Nossa relação não era como nos filmes, nem como nas novelas. Houve conflitos, diferenças, brigas e uma luta enorme da minha parte para adquirir minha autonomia emocional, para me descolar de um modelo que não me servia, como uma roupa larga demais que insistimos em usar e faz com que sumamos em meio aos panos todos e percamos nossos contornos. Eu me agradeço por ter feito esse desencaixe emocional antes dela partir. Quando eu estava agachada ao lado dela naquela cama dizendo “Pode ir, mãe. Pode ir”, eu estava dando adeus a Sara, não a Luciane. Era sexta-feira, 18 horas e 30 minutos.

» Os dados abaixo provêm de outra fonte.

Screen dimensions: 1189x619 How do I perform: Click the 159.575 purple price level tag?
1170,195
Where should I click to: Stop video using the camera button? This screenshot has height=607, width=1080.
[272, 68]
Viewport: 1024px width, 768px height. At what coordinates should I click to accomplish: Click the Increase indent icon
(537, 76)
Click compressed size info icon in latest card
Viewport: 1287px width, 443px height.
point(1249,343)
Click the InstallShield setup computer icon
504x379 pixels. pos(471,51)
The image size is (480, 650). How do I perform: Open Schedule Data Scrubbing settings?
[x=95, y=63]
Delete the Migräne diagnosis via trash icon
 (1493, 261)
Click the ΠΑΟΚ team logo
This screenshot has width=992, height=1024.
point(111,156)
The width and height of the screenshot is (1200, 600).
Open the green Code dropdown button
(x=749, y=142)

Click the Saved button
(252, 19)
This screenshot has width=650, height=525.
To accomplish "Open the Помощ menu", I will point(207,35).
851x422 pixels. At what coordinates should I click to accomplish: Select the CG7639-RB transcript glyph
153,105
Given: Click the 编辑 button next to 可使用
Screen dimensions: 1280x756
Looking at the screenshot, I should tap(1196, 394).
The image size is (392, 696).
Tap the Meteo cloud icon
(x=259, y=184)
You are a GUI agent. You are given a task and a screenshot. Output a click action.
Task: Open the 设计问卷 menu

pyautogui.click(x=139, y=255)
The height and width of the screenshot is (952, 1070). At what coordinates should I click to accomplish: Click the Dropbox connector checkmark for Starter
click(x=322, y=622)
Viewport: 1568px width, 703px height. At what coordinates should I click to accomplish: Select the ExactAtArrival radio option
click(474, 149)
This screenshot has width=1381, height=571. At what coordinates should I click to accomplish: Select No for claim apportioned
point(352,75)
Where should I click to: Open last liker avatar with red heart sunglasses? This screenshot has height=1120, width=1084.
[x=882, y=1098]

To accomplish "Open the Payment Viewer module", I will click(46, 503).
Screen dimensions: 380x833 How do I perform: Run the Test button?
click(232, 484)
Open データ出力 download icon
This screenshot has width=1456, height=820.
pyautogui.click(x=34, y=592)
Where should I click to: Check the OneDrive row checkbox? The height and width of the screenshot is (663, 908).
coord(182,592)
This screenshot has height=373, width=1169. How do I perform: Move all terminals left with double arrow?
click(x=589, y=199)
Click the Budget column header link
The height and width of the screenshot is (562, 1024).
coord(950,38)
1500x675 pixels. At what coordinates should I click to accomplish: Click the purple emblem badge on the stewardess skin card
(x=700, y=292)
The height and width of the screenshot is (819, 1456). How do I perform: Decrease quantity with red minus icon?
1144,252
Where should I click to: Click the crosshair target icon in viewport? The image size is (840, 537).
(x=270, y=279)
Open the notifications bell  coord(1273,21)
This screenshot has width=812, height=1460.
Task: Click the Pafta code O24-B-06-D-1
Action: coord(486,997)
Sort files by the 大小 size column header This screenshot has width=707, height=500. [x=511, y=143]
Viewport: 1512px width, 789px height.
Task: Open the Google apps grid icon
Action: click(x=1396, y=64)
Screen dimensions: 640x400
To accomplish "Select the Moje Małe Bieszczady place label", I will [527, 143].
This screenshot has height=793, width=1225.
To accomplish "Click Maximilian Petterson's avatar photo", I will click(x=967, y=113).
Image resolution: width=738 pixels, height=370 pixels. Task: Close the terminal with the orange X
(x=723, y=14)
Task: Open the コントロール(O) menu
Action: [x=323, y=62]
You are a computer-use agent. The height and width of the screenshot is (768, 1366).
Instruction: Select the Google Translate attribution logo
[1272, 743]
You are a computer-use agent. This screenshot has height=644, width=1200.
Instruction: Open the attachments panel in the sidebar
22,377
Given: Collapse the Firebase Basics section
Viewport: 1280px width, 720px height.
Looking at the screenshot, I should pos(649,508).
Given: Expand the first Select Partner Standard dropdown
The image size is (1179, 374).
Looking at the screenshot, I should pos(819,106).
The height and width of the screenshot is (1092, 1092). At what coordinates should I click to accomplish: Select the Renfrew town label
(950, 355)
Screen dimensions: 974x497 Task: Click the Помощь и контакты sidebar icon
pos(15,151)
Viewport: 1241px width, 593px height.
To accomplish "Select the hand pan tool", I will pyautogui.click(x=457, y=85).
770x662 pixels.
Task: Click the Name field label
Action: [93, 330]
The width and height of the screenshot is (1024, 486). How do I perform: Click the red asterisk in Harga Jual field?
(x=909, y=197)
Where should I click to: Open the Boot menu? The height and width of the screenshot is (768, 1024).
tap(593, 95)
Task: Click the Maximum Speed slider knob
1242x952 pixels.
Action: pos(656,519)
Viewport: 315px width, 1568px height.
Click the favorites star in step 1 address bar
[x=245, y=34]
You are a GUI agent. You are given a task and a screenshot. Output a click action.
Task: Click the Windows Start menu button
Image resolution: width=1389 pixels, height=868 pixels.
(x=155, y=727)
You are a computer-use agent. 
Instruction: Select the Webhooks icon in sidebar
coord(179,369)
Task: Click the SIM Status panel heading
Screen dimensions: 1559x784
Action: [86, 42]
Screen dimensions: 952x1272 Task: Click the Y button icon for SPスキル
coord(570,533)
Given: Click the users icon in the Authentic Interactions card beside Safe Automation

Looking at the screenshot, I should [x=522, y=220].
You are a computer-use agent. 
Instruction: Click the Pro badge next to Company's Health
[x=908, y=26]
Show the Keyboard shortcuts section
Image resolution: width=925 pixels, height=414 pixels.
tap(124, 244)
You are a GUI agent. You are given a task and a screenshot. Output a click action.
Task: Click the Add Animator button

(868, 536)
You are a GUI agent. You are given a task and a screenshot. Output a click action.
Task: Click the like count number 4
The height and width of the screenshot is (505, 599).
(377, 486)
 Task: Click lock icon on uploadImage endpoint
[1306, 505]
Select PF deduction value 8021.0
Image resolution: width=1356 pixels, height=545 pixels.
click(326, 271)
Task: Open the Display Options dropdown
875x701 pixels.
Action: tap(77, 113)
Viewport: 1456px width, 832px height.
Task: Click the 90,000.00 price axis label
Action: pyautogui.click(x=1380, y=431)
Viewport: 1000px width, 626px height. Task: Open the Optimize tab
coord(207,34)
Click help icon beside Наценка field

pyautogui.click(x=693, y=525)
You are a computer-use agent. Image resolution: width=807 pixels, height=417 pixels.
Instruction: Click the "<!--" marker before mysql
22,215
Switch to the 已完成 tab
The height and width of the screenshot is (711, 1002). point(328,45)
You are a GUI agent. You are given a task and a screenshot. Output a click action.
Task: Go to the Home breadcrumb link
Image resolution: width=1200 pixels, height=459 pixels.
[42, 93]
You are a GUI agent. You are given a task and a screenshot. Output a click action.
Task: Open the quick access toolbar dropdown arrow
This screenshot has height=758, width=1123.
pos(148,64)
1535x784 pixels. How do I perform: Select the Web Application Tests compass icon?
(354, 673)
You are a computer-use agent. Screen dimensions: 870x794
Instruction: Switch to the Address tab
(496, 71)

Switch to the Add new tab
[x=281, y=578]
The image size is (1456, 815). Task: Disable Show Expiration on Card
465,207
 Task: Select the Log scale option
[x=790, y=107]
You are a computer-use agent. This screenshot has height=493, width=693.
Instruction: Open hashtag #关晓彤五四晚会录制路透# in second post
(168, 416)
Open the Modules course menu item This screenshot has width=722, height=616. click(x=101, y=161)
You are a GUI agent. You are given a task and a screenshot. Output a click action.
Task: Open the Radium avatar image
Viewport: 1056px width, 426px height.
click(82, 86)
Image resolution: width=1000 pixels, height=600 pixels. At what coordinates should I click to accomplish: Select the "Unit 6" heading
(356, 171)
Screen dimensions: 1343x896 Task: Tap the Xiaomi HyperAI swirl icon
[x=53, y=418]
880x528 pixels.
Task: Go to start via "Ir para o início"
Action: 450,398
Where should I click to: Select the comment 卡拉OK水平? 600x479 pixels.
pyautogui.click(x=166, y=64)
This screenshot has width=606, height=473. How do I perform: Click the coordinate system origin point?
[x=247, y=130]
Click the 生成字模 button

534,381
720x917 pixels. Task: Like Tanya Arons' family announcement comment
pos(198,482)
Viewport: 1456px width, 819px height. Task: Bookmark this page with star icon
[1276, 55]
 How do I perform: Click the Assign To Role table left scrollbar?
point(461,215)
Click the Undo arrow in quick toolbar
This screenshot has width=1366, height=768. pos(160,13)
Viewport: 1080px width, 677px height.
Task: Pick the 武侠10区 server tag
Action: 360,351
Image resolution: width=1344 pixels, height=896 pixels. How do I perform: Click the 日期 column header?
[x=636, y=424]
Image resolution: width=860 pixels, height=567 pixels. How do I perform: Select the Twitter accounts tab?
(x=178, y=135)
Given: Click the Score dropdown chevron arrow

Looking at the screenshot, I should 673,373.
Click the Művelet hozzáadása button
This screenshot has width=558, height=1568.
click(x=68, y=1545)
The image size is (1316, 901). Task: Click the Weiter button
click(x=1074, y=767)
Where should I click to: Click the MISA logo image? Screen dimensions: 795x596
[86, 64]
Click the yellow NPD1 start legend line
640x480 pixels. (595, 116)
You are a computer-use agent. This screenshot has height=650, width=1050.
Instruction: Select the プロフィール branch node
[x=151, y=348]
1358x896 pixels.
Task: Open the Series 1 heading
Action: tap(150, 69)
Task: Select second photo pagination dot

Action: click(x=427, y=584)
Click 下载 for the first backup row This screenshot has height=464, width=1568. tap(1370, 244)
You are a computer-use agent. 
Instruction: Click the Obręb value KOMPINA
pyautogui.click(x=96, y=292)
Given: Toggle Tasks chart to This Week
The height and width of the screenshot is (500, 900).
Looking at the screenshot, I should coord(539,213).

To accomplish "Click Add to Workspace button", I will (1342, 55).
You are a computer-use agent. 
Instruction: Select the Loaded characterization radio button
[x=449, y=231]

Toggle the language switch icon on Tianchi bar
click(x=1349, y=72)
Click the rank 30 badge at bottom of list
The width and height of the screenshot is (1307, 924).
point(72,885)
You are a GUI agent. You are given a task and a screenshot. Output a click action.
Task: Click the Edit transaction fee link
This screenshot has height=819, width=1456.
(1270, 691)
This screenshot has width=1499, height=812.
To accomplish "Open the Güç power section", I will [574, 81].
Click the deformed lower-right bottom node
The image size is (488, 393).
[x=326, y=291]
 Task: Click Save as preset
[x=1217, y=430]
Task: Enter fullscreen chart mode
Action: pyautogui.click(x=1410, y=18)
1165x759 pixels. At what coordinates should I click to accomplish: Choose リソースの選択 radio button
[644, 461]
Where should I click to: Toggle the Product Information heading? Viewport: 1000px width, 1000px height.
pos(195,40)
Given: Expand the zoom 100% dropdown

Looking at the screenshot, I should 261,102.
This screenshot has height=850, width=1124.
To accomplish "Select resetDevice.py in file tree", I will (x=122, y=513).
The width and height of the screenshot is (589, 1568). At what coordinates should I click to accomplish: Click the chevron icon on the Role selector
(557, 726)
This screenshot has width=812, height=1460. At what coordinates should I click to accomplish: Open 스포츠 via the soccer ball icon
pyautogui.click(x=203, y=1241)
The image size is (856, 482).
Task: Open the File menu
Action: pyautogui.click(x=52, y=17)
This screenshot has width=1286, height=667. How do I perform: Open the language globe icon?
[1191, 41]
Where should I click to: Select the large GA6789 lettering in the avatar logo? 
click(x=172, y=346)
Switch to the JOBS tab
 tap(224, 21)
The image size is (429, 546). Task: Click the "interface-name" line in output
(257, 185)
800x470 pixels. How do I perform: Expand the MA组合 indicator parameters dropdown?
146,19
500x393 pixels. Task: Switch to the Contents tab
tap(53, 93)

Mas a Luciane que fica sente saudades. Uma saudade que vai se ajustando e transformando com o passar do tempo. Sei que hoje ela ainda é muito física. Parece uma longa viagem das tantas que ela fez ao longo da vida e da qual logo estará de volta. E a realidade confronta-me com um tapa forte na cara, arrasta-me para o prosseguir, nessa vida que muitas vezes arranca-me qualquer sentido maior. E me pego a questionar porque essa vida maluca, porque tudo isso que fazemos, trabalhamos e corremos, dormimos mal e amamos mal. Era sexta-feira, 18 horas e 30 minutos.

Eu gostei dela ter falecido no final da tarde. Tenho uma teoria completamente empírica que pacientes terminais não terminam pela manhã. A grande maioria morre no final de tarde e principalmente à noite. A manhã não pode conter a morte, porque a manhã é esperança, é recomeço, é vida. A manhã é o amanhã, mesmo nos acusando que acaba de ter enterrado o ontem. Manhãs não matariam, jamais. Manhãs podem empurrar, esmagar, sufocar, às vezes, mas jamais matar. Eu amo as manhãs que me empurram, mesmo me perguntando em muitas delas o porquê disso tudo, o porquê do perder, o porquê desse maldito nunca mais que me faz perder a compreensão de tudo que diz fazer sentido.